Dodaje, że poważnym problemem jest definicja rany przewlekłej, która komplikuje stosowanie refundowanych opatrunków.
– Obecnie obowiązuje kryterium sześciu, a w niektórych sytuacjach ośmiu tygodni, które muszą upłynąć, żeby można było zastosować refundowany opatrunek. To powoduje, że lekarz nie przepisuje refundowanego opatrunku, bo nie może. To absurd
– podkreśla chirurg. Ocenia, że leczenie trudno gojących się ran powinno odbywać się w warunkach ambulatoryjnych, niekoniecznie w szpitalach. – Powinniśmy wykorzystywać też dobrodziejstwa techniki, telemedycynę na przykład w postaci dedykowanej aplikacji. Istnieją możliwości zdalnego łączenia się opatrującej pacjenta pielęgniarki z poradnią, która mogłaby przekazywać zalecenia na odległość. Cały świat do tego zmierza, a my jesteśmy w tyle. Tego rodzaju narzędzia powinien zapewniać NFZ – zwraca uwagę ekspert. Jak przekonuje prof. Tomasz Banasiewicz, leczenie ambulatoryjne byłoby dla systemu tańsze niż szpitalne.
Piotr Zawirski, przewodniczący sekcji ds. opatrunków specjalistycznych Ogólnopolskiej Izby Gospodarczej Wyrobów Medycznych Polmed, zwraca uwagę, że w Polsce leczenie ran przewlekłych napotyka na poważne ograniczenia. Chodzi m.in. o stopy cukrzycowe, owrzodzenia, odleżyny, rany nowotworowe czy powikłane rany pooperacyjne lub pourazowe. Procedury kompleksowego leczenia ran przewlekłych są bardzo skomplikowane i w efekcie kontrakty zawierają tylko wysokoreferencyjne ośrodki.

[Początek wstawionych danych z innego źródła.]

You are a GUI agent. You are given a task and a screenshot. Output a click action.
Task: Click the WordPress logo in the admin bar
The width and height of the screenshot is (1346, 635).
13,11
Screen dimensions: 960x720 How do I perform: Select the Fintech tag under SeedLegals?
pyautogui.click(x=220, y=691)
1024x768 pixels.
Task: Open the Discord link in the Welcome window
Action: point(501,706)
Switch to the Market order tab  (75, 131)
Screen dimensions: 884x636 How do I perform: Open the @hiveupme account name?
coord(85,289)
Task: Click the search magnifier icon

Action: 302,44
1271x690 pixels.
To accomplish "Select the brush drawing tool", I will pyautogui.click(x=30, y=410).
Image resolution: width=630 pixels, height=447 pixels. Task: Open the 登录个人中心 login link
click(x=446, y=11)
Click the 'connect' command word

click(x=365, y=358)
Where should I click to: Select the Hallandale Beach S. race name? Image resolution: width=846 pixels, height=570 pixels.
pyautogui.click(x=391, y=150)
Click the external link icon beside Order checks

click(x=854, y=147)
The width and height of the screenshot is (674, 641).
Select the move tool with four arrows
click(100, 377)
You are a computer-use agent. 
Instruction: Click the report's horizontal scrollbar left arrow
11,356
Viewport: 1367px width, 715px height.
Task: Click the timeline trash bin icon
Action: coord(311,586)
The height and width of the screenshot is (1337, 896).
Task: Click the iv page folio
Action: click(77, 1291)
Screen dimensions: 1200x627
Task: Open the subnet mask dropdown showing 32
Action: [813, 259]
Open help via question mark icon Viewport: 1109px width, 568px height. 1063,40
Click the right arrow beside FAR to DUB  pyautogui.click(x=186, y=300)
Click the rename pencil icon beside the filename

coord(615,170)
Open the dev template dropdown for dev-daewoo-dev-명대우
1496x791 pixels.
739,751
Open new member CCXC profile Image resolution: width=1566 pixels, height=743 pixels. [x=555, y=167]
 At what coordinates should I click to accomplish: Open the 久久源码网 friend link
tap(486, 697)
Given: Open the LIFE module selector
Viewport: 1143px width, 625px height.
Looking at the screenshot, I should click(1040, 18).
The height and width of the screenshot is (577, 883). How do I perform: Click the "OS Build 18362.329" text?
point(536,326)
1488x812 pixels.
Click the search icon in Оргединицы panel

- To błąd. To powoduje, że dostępność tych świadczeń jest radykalnie ograniczona – mówi ekspert. Ocenia, że błędem jest kierowanie pacjentów z raną przewlekłą do kompleksowego leczenia rany w warunkach szpitalnych i wskazuje na dwie kwestie. – Chodzi między innymi o pieniądze. Szpital to najdroższy hotel świata bez wygód. Za te same pieniądze w rynku ambulatoryjnym można wyleczyć więcej pacjentów. Taki pacjent nie powinien znaleźć się w szpitalu także ze względów epidemiologicznych. Rana niesie duże ryzyko zakażenia – wskazuje Piotr Zawirski.
Wyjaśnia, że leczenie szpitalne i interwencje chirurgiczne są konieczne tylko w niektórych sytuacjach, np. wystąpienia martwicy. – Dalsze leczenie rany powinno być prowadzone przez pielęgniarkę i konsultowane przez lekarza. Do tego nie jest potrzebny szpital. Nie mamy procedury, która zapewniłaby środki takiemu rozwiązaniu. Pacjent obecnie jest skazany na szpital, przychodnie przyszpitalną lub prywatną poradnię, w której wyda nawet kilkanaście tysięcy złotych. Jeżeli chory nie ma możliwości korzystać z tych miejsc, to ginie z punktu widzenia systemu. W efekcie pacjent później trafia do szpitala, gdy jest już za późno i bywa, że konieczna jest amputacja – podkreśla ekspert. – Amputowanie kończyny obciąża budżet państwa. Pacjent nie zostaje wyleczony, nie wraca do normalnego życia, a więc nie wraca do pracy, staje się rencistą. Państwo będzie musiało go wspierać już do końca życia, także świadcząc rehabilitację – zwraca uwagę Piotr Zawirski z Izby Polmed.